Deniz yoluyla muhaceret edenler arasında yer alanlardan birisi de Akçaabat Müftüsü İzzet Efendi ve ailesidir. İzzet Efendi’nin oğlu Ali Şakir AĞANOĞLU, hâtıralarında Akçabaat’tan başlayıp Sinop’a kadar uzanan muhaceret yılları ve dönüşleriyle ilgili birçok bilgi vermektedir.6Ağanoğlu, Ordu ve Vona’da geçirdikleri günlerle ilgili olarak şu bilgileri veriyor:7
Ertesi gün yola devam ve Ordu’ya vardık. Bir gece kaldığımız Ordu’dan kalktıktan sonra İlyas ve ben müthiş surette hastalanmışız. Giresun’a kadar yaya gelen ve orada bize iltihak eden Afife Teyze kızı Saniye ve gelini Latife ile on üç kişi yola koyulmuşuz. Küçük kayığın daracık kıç üstünde bu kadar kalabalık birbirini ezmekte imiş. Bilhassa hasta olan biz küçükleri rahat ettirmek isteyen anneme karşı Afife Teyze hiç de iyi harekette bulunmuyor. Kendi rahatını bozmamak için anneme ve çocuklara eziyet etmekten çekinmiyormuş. Hastalığımız arttığından Vona’dan ileri geçememişiz. Vona’ya 9 veya 10 Ağustos gecesi inmişiz. Liman dairesinde bize tahsis edilen küçük bir odada yine annem onlardan (ailemden) önce Afife Hanım ve kızı yatak serip rahat etmişler. Annem, Vonalı bir kadıncağızdan gördüğü iyiliği hiç unutmaz.
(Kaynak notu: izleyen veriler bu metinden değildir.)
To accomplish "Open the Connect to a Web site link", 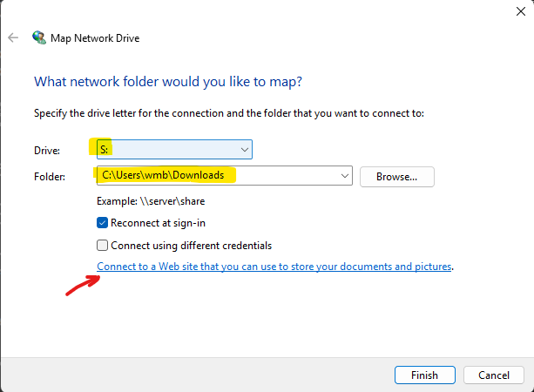I will 274,267.
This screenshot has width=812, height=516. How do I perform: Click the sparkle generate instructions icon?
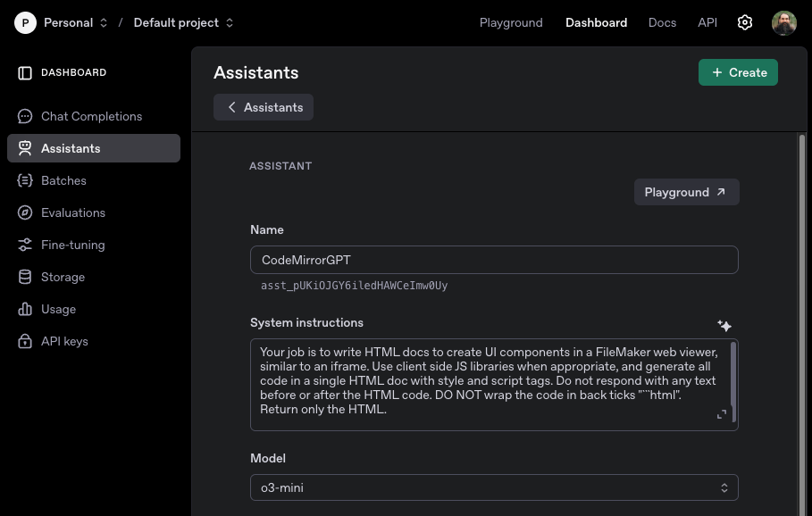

Bizim hastalığımızı anlattığı o kadın, yaptığı bir ilâçla bizim iyileşmemize vesile olmuş ve Vona’da kaldığımız beş gün biraz felâh ve salâh bulmuşuz.
16 Ağustos sabahı Vona’dan hareket ettik ve aynı gün Ünye’ye vardık. Dört beş gün Ünye’de, Abdurrahman Efendi’nin evinde misafir kaldık. Yolumuza devam edeceğimizden, yüklerimiz eşyamız kaşıkta duruyordu. Fakat birçok hemşerimizin Ünye’de bulunması, oranın nispeten bolluk olması ve bizim henüz hasta bulunmamız, tanıdıklarımızın ısrarıyla orada kalmamıza sebep oldu. Tamamıyla iyi olduktan sonra gitmek üzere, muvakkat bir zaman için Ünye’de kalmaya karar verdik.
Liman dairesi istediğimiz zaman bize kayık temin etmeyi vaat etti. Kastamonu’ya yapılan kâğıtlarımızı Ünye’ye tahvil ettik. Ev tuttuk, eşyamızı boşalttık ve yerleştik. Ünye oldukça bol bir yerdi. Dahilî memleketlerden, köylerden her türlü yiyecek geliyordu. İş bol ve kasaba kalabalıktı. Tuttuğumuz evin bir odasını Afife Teyze’ye, bir odasını da sonradan gelen Mithat Amca’ya vermiştik.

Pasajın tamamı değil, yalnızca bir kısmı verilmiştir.